Of course, if a fad sticks around long enough, it becomes the norm. In the early 20th century, even the Bermudan rig was a fad. It was deemed OK for racers, but a big non-no for cruisers because the extra length of the mast made it more difficult to stay. The gaff rig, with a stumpy, well-stayed mast, was the one you needed if you were going to sea and likely to be turned upside down. That mast would survive a capsize, whereas a Bermudan mast would be torn off or smashed in half.
But nobody I know takes this into account any more. There are a few enthusiasts who still prefer bullet-proof short masts and gaff rigs, which makes a lot of sense for ocean passagemaking, but the emphasis today is on how to rig a jury mast when your Bermudan mast falls down. Or, of course, how to call for a tow. I guess that’s progress. Sort of sideways progress, but progress nonetheless.
Fashion is as profound and critical a part of the social life of man as sex, and is made up of the same ambivalent mixture of irresistible urges and inevitable taboos.
— René Konig, The Restless Image
Boaters’ Rules of Thumb #29
Sail-plan center of effort.

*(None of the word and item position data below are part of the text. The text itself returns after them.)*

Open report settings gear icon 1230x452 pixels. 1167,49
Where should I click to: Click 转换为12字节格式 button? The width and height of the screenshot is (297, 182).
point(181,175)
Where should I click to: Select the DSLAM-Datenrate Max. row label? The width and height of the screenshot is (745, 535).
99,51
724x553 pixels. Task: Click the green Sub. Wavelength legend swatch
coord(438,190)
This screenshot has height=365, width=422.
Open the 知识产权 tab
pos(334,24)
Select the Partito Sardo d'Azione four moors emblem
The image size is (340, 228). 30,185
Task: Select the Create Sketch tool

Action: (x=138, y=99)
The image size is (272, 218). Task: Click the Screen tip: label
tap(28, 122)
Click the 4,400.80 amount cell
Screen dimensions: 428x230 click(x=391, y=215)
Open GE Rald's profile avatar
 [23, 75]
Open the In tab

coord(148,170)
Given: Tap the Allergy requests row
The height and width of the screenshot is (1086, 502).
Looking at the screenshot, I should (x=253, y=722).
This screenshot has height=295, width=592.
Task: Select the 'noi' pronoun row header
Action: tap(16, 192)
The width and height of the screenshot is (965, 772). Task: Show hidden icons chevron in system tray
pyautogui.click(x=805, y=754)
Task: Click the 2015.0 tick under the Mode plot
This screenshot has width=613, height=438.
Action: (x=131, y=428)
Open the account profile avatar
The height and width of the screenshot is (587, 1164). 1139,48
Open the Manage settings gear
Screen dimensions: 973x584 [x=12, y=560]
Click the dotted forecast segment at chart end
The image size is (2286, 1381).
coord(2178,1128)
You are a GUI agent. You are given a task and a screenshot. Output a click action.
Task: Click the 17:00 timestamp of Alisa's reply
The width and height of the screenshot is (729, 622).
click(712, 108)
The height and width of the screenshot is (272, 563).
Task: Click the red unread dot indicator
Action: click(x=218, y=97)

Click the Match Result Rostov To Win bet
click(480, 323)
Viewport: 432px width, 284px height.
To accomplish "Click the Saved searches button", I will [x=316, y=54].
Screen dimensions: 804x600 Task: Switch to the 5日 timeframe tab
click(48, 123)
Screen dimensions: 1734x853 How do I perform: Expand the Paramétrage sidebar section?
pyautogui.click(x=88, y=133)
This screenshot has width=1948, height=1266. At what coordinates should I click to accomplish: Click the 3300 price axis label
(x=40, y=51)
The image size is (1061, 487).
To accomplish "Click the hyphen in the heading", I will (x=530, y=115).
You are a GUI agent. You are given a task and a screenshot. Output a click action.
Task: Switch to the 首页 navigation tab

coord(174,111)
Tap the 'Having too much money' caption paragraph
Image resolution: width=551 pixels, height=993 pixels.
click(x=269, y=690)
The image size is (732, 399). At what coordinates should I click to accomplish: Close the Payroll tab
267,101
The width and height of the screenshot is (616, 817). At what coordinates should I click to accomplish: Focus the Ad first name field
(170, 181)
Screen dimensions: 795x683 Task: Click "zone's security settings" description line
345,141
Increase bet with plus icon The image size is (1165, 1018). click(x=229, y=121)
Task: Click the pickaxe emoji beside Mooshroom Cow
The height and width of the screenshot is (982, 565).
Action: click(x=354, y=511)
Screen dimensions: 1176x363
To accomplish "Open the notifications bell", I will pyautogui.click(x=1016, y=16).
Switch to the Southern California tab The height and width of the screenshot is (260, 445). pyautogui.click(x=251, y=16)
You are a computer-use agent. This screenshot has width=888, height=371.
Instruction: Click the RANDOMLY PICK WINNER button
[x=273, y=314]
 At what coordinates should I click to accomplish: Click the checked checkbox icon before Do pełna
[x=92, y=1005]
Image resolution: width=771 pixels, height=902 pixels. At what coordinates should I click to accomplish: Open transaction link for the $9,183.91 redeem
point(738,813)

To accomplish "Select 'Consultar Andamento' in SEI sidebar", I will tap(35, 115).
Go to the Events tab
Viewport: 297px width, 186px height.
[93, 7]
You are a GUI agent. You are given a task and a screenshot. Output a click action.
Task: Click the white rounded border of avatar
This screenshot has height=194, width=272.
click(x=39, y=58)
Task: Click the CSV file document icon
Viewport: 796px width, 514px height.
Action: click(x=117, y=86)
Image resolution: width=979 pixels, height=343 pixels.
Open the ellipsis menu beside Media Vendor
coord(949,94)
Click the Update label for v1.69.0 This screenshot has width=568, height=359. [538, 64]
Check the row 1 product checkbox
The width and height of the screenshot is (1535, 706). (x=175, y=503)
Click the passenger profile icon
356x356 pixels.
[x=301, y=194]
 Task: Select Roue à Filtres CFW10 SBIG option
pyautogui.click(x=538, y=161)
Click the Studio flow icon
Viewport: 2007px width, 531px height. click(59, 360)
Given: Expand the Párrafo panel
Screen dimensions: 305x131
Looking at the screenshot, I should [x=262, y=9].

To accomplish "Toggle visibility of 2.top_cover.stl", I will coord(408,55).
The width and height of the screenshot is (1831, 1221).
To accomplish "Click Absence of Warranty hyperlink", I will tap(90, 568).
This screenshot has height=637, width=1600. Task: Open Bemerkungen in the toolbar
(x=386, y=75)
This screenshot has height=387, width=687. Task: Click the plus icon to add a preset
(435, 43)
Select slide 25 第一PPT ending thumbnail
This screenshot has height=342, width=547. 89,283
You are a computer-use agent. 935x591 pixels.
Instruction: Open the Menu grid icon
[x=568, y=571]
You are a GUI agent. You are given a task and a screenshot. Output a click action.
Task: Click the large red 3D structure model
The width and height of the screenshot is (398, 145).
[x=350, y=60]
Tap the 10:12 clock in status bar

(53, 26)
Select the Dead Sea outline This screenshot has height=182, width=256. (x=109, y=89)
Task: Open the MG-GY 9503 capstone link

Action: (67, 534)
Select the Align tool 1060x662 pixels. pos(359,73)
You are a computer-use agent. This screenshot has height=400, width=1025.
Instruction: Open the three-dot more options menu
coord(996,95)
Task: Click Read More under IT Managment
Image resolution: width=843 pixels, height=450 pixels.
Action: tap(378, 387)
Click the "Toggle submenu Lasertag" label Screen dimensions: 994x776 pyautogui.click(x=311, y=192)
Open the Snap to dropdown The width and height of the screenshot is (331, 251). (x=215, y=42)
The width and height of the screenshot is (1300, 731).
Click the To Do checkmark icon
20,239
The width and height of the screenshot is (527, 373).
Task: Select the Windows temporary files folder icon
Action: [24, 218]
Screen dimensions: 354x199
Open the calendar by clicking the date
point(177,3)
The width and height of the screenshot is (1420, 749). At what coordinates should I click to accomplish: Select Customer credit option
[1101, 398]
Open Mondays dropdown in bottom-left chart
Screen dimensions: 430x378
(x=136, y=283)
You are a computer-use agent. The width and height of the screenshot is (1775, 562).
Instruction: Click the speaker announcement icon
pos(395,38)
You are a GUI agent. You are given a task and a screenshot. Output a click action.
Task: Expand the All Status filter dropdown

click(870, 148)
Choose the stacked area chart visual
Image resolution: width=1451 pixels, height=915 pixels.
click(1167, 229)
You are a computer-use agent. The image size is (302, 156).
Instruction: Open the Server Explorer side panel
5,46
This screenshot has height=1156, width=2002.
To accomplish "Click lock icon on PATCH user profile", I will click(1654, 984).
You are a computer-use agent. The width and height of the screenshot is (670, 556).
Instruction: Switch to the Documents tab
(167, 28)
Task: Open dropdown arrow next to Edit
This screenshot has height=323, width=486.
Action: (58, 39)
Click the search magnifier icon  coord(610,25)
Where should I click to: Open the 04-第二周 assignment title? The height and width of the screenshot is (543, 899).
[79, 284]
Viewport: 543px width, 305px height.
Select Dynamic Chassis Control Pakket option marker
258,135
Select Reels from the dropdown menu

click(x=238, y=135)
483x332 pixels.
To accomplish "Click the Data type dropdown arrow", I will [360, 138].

An old rule of thumb is that the center of effort (CE) of a sail plan should be 2 to 8 percent of the load waterline length forward of the center of lateral resistance. This is the amount of lead. However, the CE is just a theoretical concept useful in planning, and fine tuning is usually needed to determine more exactly the position and cut of the sails for best hull balance.
“Can you describe your missing financial adviser, sir?”
“Yes, he was 5 feet 11 inches tall and $50,000 short.”
March 18, 2010
WITH SPRING cometh another Ten Commandments for the new sailing season:
1. Thou shalt not lie about the size of the waves, nor yet of the speed of the wind which hath assailed thee.
2.Thou shalt not covet thy neighbor’s gorgeous Hinckley nor his adorable wife.
3. Thou shalt not curse the weather forecaster any more than is absolutely necessary.
4. Thou shalt not pour scorn upon the Coast Guard boarding party, yea even though thine potty be legal.
5. Thou shalt slow down both in the marina and the anchorage; neither shall thine junior offspring run amok in the outboard dinghy.
6. Thou shalt not stamp thine foot, nor beat thine breast, nor rent the air with thine fists when thou receivest thine bill for engine repairs, for it frighteneth the children
7. Thou shalt not laugh openly at thine seasick mother-in-law.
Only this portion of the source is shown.